▶ Task requirements:
Copy the rows below word for word, starting with the line containing "Task: Click the reply speech bubble icon" and continuing to the end of the rows, with both of those lines included.

▶ Records provided:
--- BEGIN ---

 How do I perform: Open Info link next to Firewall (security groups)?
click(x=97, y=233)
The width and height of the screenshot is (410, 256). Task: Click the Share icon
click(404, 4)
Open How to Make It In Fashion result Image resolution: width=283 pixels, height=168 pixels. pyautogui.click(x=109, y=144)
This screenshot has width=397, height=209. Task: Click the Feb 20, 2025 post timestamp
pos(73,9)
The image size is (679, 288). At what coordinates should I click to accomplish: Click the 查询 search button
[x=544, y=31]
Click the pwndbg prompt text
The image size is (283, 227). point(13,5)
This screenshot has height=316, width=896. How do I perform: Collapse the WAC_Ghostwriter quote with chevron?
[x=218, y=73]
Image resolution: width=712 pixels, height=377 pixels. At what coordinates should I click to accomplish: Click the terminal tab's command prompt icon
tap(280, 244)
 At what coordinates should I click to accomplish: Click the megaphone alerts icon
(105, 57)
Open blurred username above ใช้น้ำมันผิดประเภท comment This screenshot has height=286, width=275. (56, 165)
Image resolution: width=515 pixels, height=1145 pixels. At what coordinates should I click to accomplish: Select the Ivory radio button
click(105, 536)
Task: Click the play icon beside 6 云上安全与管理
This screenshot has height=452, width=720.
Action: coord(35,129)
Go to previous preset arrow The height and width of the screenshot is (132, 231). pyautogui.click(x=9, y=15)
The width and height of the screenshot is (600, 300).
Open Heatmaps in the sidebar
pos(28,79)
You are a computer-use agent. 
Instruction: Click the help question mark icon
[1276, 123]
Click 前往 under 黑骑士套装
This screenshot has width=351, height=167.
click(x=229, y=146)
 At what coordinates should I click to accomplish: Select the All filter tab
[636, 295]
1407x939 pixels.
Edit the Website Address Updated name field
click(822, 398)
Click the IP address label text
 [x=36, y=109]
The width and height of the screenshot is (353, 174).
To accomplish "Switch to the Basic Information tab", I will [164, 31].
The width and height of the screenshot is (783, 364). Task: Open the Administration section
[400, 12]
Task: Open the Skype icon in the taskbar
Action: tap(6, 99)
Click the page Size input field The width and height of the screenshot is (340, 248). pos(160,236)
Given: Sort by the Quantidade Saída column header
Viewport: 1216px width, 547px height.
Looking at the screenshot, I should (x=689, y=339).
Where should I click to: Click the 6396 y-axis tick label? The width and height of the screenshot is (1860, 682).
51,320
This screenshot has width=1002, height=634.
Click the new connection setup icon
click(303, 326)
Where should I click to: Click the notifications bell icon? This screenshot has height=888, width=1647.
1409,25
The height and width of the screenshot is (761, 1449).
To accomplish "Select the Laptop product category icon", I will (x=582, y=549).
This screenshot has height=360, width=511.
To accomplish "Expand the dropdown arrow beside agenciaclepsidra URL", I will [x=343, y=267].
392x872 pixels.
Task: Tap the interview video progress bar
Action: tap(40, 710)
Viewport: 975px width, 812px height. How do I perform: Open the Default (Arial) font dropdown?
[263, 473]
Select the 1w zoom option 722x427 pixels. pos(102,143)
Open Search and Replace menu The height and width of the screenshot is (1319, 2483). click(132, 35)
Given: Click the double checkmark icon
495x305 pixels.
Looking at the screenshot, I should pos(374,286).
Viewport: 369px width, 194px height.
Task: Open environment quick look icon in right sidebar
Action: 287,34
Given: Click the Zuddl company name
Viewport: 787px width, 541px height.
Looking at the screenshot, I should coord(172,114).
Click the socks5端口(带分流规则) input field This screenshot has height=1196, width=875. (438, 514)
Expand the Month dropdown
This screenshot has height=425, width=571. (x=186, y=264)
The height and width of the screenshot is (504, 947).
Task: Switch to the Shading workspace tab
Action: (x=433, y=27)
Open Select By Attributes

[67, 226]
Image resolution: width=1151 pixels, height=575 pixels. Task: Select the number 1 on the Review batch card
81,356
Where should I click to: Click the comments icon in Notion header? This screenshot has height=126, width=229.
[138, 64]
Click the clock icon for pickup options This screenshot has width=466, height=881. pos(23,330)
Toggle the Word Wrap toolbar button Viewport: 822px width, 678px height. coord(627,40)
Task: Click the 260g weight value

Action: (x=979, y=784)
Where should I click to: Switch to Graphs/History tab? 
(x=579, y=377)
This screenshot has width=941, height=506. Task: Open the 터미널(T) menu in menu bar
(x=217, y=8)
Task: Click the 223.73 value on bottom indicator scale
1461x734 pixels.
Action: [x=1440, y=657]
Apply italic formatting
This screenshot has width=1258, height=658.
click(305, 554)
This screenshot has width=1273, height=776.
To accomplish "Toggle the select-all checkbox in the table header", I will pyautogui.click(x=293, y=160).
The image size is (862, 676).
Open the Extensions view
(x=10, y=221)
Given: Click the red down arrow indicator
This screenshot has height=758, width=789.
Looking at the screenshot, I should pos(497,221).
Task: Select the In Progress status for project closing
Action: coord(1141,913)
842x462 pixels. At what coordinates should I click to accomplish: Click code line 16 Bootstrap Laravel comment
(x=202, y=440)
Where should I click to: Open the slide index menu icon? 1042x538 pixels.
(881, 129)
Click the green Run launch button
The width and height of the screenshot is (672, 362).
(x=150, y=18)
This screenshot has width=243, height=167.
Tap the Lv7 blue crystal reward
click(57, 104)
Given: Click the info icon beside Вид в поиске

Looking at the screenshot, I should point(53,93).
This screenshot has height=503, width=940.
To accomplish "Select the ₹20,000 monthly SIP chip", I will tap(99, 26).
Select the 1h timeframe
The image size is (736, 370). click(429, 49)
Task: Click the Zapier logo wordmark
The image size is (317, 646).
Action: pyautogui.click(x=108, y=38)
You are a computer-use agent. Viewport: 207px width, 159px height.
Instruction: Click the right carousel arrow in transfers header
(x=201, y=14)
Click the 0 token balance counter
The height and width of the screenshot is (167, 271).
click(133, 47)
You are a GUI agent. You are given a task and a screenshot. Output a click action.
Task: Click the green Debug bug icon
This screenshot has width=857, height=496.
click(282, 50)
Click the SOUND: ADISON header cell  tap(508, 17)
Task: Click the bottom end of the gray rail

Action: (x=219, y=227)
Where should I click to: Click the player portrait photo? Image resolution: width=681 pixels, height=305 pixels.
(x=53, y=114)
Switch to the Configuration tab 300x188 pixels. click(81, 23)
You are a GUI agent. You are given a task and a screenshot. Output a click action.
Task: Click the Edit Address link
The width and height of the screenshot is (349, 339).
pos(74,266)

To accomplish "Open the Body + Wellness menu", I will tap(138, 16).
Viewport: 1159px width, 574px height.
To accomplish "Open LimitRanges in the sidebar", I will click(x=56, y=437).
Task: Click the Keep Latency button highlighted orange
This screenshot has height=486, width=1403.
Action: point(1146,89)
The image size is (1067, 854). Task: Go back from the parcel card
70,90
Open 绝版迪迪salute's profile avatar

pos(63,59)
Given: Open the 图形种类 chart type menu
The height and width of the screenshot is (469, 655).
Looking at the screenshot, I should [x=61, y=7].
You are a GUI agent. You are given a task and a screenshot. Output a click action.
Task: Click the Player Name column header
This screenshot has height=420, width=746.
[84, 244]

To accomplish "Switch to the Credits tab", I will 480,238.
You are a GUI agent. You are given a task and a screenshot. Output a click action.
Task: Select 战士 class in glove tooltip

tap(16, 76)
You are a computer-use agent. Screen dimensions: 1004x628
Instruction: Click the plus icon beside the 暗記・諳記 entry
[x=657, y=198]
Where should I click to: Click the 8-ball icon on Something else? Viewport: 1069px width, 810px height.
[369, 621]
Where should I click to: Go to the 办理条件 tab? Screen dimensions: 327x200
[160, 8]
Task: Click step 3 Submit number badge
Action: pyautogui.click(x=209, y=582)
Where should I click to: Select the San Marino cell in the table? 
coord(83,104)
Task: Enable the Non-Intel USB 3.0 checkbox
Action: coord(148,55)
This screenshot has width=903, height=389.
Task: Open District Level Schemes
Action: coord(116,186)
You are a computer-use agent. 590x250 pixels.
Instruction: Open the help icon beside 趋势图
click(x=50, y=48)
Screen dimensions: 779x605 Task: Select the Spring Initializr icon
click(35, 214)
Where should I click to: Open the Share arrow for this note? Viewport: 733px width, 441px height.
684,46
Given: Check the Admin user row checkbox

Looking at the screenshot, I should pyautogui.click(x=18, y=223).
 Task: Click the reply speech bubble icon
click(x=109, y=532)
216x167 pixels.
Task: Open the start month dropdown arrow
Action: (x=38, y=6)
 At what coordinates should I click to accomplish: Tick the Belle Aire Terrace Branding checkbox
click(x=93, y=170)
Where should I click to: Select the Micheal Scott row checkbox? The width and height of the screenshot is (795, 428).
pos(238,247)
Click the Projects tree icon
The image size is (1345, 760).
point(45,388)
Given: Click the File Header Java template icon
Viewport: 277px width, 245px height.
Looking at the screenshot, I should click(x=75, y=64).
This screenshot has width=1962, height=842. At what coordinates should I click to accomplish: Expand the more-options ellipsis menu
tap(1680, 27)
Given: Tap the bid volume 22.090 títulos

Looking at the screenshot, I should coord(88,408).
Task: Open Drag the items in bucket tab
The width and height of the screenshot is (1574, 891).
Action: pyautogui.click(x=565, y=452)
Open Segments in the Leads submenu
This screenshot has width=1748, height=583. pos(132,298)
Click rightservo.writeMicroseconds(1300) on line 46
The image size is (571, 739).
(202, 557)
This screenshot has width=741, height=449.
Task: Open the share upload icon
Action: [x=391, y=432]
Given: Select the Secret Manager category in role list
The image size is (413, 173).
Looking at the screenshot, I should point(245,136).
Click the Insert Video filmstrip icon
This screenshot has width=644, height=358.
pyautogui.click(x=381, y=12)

--- END ---

▶ Task answer:
 Task: Click the reply speech bubble icon
click(x=109, y=532)
216x167 pixels.
Task: Open the start month dropdown arrow
Action: (x=38, y=6)
 At what coordinates should I click to accomplish: Tick the Belle Aire Terrace Branding checkbox
click(x=93, y=170)
Where should I click to: Select the Micheal Scott row checkbox? The width and height of the screenshot is (795, 428).
pos(238,247)
Click the Projects tree icon
The image size is (1345, 760).
point(45,388)
Given: Click the File Header Java template icon
Viewport: 277px width, 245px height.
Looking at the screenshot, I should click(x=75, y=64).
This screenshot has width=1962, height=842. At what coordinates should I click to accomplish: Expand the more-options ellipsis menu
tap(1680, 27)
Given: Tap the bid volume 22.090 títulos

Looking at the screenshot, I should coord(88,408).
Task: Open Drag the items in bucket tab
The width and height of the screenshot is (1574, 891).
Action: pyautogui.click(x=565, y=452)
Open Segments in the Leads submenu
This screenshot has width=1748, height=583. pos(132,298)
Click rightservo.writeMicroseconds(1300) on line 46
The image size is (571, 739).
(202, 557)
This screenshot has width=741, height=449.
Task: Open the share upload icon
Action: [x=391, y=432]
Given: Select the Secret Manager category in role list
The image size is (413, 173).
Looking at the screenshot, I should point(245,136).
Click the Insert Video filmstrip icon
This screenshot has width=644, height=358.
pyautogui.click(x=381, y=12)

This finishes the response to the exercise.